Fue ahí cuando conocí a Martha, mi terapeuta. Cuando hablé con ella, sentí algo muy especial en sus ojos, sentí que me hablaba desde el corazón. Y recuerdo perfectamente que me dijo: “He visto personas que mueven su cuerpo, pero no se mueven interiormente. Tú tienes un volcán dentro”.
Creo que, tan pronto como empiezas a sanar tu alma internamente y empiezas realmente a creer que es posible, entonces puede mejorar tu salud.
No fue sino hasta que enfrenté con toda esa desesperación, esos celos, esa intolerancia, que mi cuerpo empezó a moverse. Muy poquito al principio. Pero luego más y más.
Fue un milagro. Los doctores que vieron mis radiografías no podían creer lo que estaban viendo. Con mi diagnóstico, se suponía que solo podía mover los ojos y nada más. Pero he ido recuperando más y más movimientos.
Lo que más me cuesta es mover las manos. Pero puedo sentir mi cuerpo. Lo siento incluso más intensamente que cuando caminaba.
En ese camino, llegó un día que estaba meditando en mi jardín y sentí una iluminación, una sensación de dicha que nunca había sentido en mi vida, ni siquiera durante mis mejores saltos. Me sentí abrumada por tanta energía y tanto placer. Incluso pensé que la silla de ruedas, que tanto odiaba usar todos los días, había sido mi mejor maestra.

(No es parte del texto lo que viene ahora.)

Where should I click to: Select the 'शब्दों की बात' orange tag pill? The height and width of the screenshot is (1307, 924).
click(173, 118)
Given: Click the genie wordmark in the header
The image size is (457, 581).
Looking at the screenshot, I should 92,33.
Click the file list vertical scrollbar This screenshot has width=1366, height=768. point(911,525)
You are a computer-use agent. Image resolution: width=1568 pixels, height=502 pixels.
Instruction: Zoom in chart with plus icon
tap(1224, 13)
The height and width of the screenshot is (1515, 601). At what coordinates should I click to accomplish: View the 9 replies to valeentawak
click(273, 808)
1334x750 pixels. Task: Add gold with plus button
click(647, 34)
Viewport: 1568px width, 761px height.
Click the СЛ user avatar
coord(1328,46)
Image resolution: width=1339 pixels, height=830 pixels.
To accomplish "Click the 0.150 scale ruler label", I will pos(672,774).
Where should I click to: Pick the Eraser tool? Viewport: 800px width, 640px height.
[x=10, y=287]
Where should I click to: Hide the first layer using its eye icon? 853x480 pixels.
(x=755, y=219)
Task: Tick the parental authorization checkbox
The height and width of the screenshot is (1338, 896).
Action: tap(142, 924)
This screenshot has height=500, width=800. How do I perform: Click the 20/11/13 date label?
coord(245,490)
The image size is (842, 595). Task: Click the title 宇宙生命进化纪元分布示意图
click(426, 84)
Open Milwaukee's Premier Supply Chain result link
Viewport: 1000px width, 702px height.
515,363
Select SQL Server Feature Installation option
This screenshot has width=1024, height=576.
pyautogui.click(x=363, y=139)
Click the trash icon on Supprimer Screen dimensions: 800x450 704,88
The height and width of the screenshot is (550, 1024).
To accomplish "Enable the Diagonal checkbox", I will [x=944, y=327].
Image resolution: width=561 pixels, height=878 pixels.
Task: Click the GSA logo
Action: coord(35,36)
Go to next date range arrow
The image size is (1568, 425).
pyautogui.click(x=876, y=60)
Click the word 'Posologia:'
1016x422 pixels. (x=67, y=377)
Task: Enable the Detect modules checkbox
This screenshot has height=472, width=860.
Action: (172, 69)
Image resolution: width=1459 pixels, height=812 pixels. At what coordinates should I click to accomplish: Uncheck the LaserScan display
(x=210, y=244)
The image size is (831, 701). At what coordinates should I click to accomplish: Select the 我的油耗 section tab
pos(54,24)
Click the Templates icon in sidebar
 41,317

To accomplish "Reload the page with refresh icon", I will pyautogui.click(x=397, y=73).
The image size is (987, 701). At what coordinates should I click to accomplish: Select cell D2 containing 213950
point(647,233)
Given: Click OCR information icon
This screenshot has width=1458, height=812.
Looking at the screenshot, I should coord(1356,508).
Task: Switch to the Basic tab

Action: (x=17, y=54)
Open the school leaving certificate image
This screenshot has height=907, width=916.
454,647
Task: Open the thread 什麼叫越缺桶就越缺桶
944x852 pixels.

Entonces fui a buscar a Martha, mi terapeuta, y le dije que quería compartir lo que había aprendido en mi proceso con otras personas en condición de discapacidad. Y así fue como encontré la misión de mi vida.
Con su ayuda, creé la Fundación Humanista de Ayuda a Discapacitados, o Fhadi, para ayudar a otros mexicanos con discapacidad motriz.
En estos más de 25 años, hemos encontrado personas en estado de abandono muy graves: No tenían una silla de ruedas. Los dejaban en el suelo, indefensos, con solo 23 o 28 años. Fue muy triste descubrir que todo esto existe.
Pero ahora uno de los mayores tesoros de mi vida es ver a estas personas crecer y prosperar, como yo lo hice. Me da mucho placer y satisfacción.
Ahora soy más libre que nunca. Y lo logré estando presente en mi propia vida, en cada momento de la manera más sencilla y natural.
Aún necesito fisioterapia y ayuda porque no puedo mover las manos. Pero saboreo la vida más profundamente y me siento incluso mejor que cuando caminaba. Me siento feliz.